EXERCISE OBJECTIVE
Copy out the lines of these entries word for word, leaving out the pictures.
* START ENTRIES SUPPLIED *
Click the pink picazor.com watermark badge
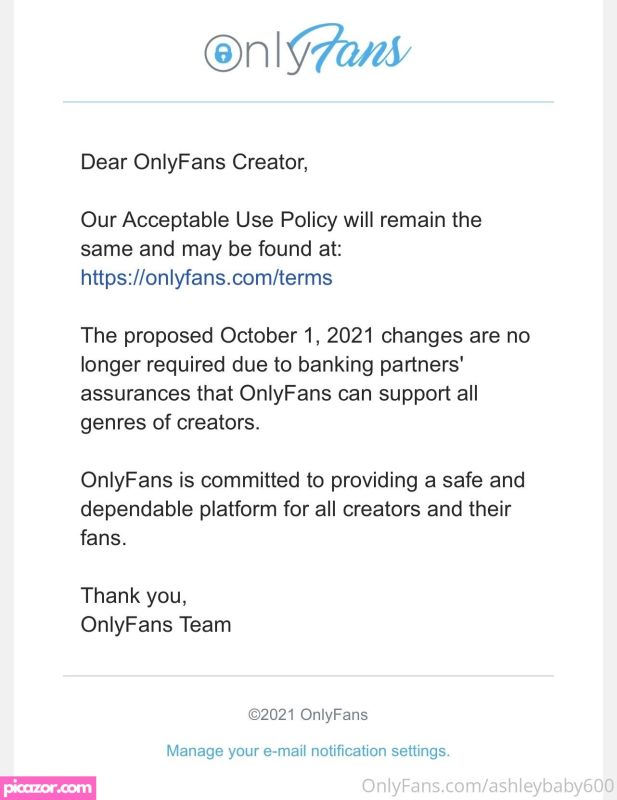617x800 pixels. (48, 788)
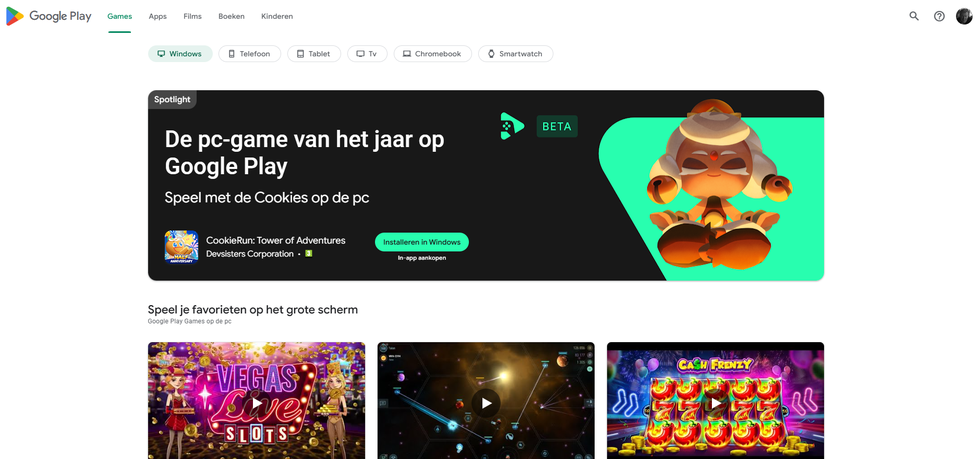Image resolution: width=980 pixels, height=459 pixels.
Task: Select the Telefoon device filter chip
Action: click(249, 54)
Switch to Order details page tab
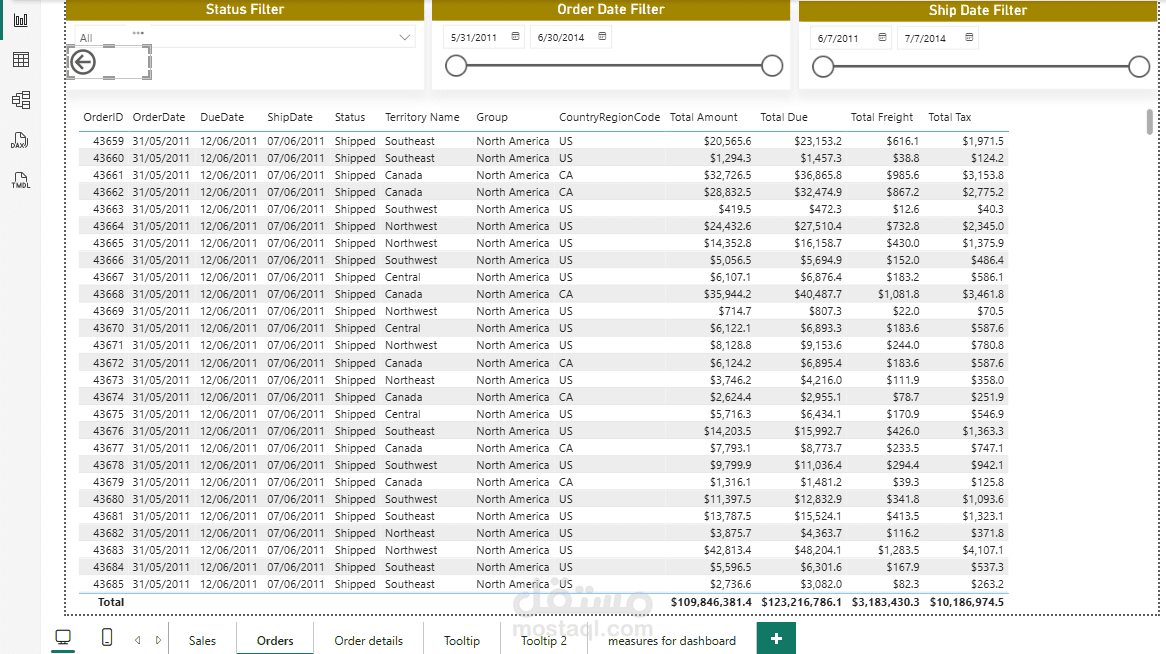Viewport: 1166px width, 654px height. (x=368, y=641)
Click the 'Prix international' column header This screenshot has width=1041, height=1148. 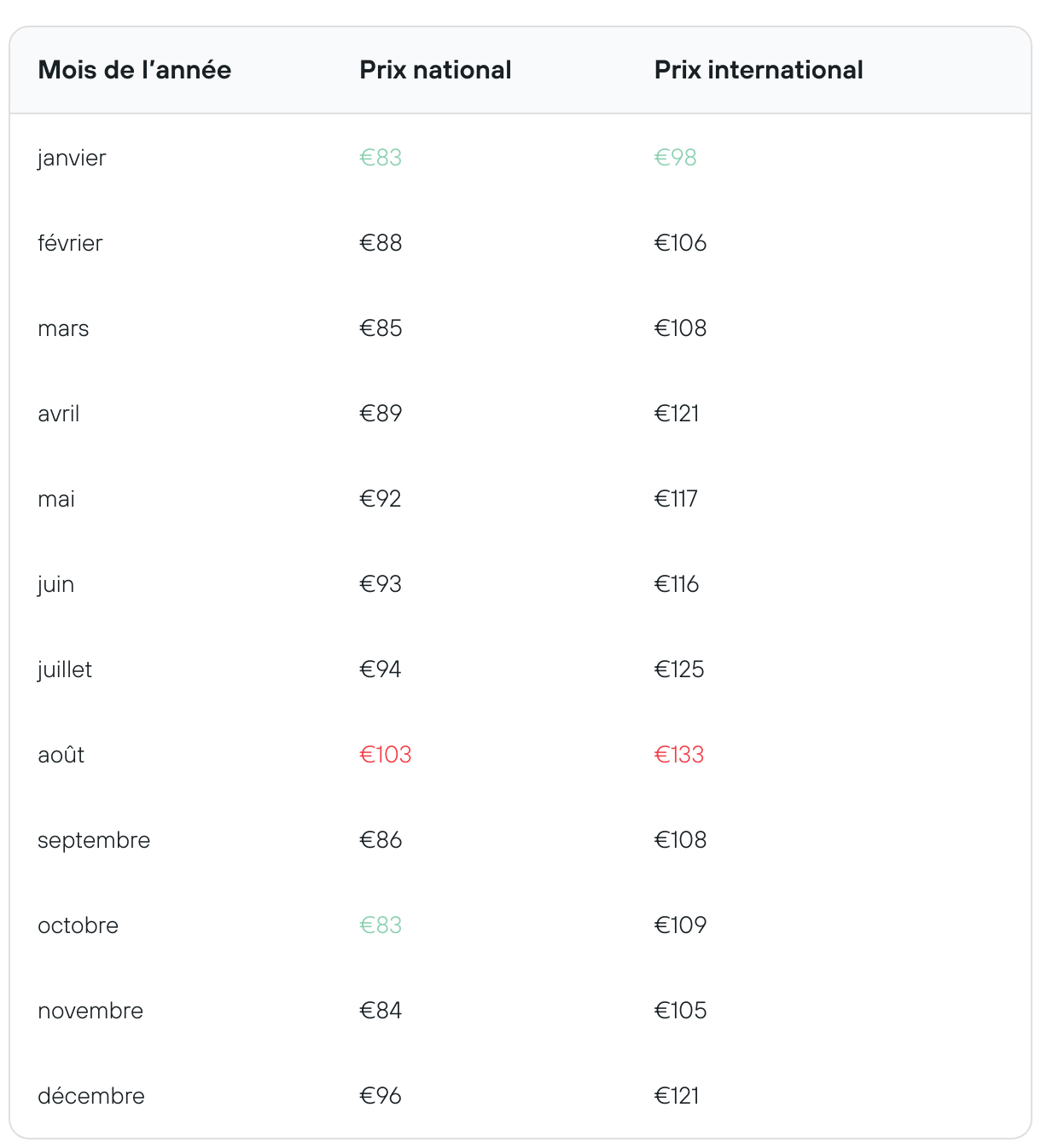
* END ENTRIES SUPPLIED *
FINISHED TASK
Click the pink picazor.com watermark badge
617x800 pixels. (48, 788)
Image resolution: width=980 pixels, height=459 pixels.
Task: Select the Telefoon device filter chip
Action: click(249, 54)
Switch to Order details page tab
Viewport: 1166px width, 654px height. (x=368, y=641)
Click the 'Prix international' column header This screenshot has width=1041, height=1148. 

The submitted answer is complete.